(Stored data)
■ ■ ■ ■

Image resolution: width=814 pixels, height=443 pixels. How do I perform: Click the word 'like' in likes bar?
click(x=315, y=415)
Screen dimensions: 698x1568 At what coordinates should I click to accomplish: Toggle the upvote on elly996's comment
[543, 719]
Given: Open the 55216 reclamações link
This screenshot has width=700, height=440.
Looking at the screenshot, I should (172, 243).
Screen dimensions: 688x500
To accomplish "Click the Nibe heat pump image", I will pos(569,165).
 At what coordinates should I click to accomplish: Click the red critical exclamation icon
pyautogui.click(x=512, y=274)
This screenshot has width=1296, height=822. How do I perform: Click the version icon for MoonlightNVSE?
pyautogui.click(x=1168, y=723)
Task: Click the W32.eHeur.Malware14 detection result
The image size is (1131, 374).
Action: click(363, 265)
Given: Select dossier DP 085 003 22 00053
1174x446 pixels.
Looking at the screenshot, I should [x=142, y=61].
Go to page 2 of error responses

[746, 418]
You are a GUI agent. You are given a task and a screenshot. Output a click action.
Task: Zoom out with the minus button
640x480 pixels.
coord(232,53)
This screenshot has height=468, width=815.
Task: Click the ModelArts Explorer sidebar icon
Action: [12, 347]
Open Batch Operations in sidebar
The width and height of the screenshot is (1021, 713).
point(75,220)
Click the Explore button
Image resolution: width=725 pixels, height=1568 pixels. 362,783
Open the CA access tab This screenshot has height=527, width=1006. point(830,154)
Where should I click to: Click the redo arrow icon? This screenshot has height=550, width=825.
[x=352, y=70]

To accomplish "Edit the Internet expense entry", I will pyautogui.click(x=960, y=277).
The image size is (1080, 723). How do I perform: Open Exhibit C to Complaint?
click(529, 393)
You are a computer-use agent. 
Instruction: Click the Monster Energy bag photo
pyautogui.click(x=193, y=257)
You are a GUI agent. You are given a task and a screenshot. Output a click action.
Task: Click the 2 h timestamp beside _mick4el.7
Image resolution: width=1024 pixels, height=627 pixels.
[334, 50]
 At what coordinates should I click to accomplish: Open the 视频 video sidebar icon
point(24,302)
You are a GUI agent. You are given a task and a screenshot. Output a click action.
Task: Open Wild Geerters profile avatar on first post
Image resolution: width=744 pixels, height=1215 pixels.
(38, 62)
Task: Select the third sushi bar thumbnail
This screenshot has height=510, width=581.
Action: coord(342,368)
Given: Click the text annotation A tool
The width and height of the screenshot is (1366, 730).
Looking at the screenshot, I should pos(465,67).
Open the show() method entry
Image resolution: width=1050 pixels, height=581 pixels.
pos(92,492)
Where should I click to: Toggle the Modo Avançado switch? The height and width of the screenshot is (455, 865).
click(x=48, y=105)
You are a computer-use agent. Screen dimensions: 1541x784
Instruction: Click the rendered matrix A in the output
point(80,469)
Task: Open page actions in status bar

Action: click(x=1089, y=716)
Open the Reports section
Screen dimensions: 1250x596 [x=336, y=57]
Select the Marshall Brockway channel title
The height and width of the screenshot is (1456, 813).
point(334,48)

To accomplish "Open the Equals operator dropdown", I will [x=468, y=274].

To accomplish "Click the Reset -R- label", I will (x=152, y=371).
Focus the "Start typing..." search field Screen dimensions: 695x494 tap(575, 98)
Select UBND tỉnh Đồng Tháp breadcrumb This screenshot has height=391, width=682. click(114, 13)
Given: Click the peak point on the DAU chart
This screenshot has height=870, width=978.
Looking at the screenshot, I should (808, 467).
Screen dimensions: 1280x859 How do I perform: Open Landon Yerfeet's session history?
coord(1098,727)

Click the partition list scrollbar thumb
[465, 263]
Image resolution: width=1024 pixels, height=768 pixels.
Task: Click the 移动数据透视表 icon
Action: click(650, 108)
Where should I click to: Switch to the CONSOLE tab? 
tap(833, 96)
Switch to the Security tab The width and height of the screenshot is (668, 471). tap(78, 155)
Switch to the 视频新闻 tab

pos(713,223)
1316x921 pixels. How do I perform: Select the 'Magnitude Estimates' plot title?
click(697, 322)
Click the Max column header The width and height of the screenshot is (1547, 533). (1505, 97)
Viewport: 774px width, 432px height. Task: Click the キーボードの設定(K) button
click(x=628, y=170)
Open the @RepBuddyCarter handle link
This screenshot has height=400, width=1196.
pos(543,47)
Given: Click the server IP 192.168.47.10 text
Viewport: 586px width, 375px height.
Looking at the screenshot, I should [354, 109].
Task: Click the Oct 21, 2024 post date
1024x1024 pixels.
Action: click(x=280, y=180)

■ ■ ■ ■

**Directions for this task**
Check each line above for "will" and return the ones that have it.

**Exercise result**
To accomplish "Click the Nibe heat pump image", I will pos(569,165).
To accomplish "Edit the Internet expense entry", I will pyautogui.click(x=960, y=277).
To accomplish "Open the Equals operator dropdown", I will [x=468, y=274].
To accomplish "Click the Reset -R- label", I will (x=152, y=371).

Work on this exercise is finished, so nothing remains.